In order to prevent this undue influence, courts rather dubiously instruct lawyers not to use their legal knowledge, but only their general knowledge. While that may seem reasonable enough in, for example, a simple car accident case, this request is often incredibly difficult for lawyers to comply with because they view it as a conflict of conscience. Many lawyers feel that they cannot split their minds because it is impossible to have general knowledge when being a lawyer affects the way they think about anything.

This leads into the ethical dilemma of this policy. On the one hand, lawyers, like all jurors, have an ethical duty to deliberate with a full mind to the best of their ability. A refusal to communicate in deliberations is usually jury misconduct. On the other hand, they have the legal duty to exclude any knowledge they have from being lawyers. These two duties directly conflict with each other and neither should ever be compromised.
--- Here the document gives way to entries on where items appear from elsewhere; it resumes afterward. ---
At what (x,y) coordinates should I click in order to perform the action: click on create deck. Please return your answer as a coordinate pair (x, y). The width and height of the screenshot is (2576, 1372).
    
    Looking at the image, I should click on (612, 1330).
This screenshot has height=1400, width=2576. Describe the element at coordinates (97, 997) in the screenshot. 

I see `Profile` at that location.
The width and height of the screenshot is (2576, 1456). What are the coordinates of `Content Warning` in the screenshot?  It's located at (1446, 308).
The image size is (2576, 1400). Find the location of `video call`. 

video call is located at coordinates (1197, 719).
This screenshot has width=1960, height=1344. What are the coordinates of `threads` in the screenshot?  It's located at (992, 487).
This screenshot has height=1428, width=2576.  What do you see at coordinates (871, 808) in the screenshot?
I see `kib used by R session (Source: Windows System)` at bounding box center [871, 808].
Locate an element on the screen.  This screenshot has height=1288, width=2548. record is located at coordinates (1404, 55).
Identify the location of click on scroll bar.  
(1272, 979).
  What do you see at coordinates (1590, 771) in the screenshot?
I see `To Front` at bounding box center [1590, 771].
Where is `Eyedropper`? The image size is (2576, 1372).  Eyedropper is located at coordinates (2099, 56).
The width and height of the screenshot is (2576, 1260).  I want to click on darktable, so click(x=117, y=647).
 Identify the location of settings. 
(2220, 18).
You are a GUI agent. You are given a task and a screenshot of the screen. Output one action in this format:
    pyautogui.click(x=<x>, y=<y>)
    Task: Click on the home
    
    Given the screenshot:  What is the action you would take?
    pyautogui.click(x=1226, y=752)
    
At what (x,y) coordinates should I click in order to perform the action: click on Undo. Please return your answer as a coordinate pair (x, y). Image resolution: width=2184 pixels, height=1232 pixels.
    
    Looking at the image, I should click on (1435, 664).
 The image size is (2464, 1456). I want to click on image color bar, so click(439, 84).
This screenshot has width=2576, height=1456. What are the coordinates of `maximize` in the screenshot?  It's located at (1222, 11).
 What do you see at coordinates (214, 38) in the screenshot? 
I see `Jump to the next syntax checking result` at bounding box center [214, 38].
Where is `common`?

But by compromising and neglecting one of these duties, lawyers are compromising the legitimacy of the trial.

A non-lawyer juror could say, for example, “based on the testimony and evidence, this sure looks like larceny to me.” A lawyer, who would most likely know exactly what larceny is, would either have to withhold his knowledge from his fellow jurors (and risk wrongfully convicting or acquitting the defendant) or break his oath to the judge that says he will not use his legal knowledge. It is sacrosanct that only the judge can instruct the jury as to the law, but many lawyers would feel incredibly conflicted if another juror were to say: “I didn’t understand the judge’s instructions at all. Did you? Can you explain what the judge meant?” Technically the answer is no, the attorney-juror cannot.

Another reason why lawyers should have blanket exemptions is that they will never be selected for a jury in the first place and it is a waste of taxpayer money to call them in. Lawyers almost always come in, at the taxpayer’s expense and to the detriment of their professional life, and sit around waiting for a jury selection hearing. Then, they will, for the vast amount of cases, not be selected.

Both the prosecution and the defense attorneys have peremptory challenges. This means that they can veto certain people in the jury pool for no reason (as long as it is not a race or gender based challenge). Typically, prosecutors do not want loners, but rather people who are going to conform to the rest of the jury. Defense attorneys want people who will not conform and are willing to stand their ground even under intense pressure from the other jurors.

Lawyers often are the subjects of these peremptory challenges. Both prosecutors and defense attorneys know that the lawyer is the only person they have to convince because the rest of the jury will likely side with the lawyer. Both sides do not want one person to have undue influence over the jury because it is such a huge risk.

It is important to note that there valid arguments for why lawyers should not be exempt. It is only fair that everyone participates in jury duty. After all, juries should be a large cross-section of society and once exceptions are made, the jury is not truly an accurate representation of the community. Furthermore, professional and educational based exemptions such as this one will lead to homogenous, not well-educated juries, which is not ideal for most types of cases.

Some lawyers are comfortable with the concept of thinking like a layperson and not using their legal knowledge. They are able to add diversity and a fresh perspective to the jury with their general knowledge. However, by separating their knowledge, these lawyers are doing a great disservice to the justice system. Jurors are required to deliberate to the best of their ability, which they cannot do if they withhold knowledge.

If lawyers were allowed to use all of their experiences as a lawyer to help them deliberate, they would not have any ethical qualms. However, they would, in a large percentage of trials, dominate the jury and unfairly control the legal process. That is something that cripples the justice system and cannot be allowed.

For this reason, lawyers should not be allowed to serve on juries. Yes, the jury pool would be less diverse and less representative of the citizenry, but not by a hugely significant amount. The pros definitely outweigh the cons and this contradictory policy should be overturned.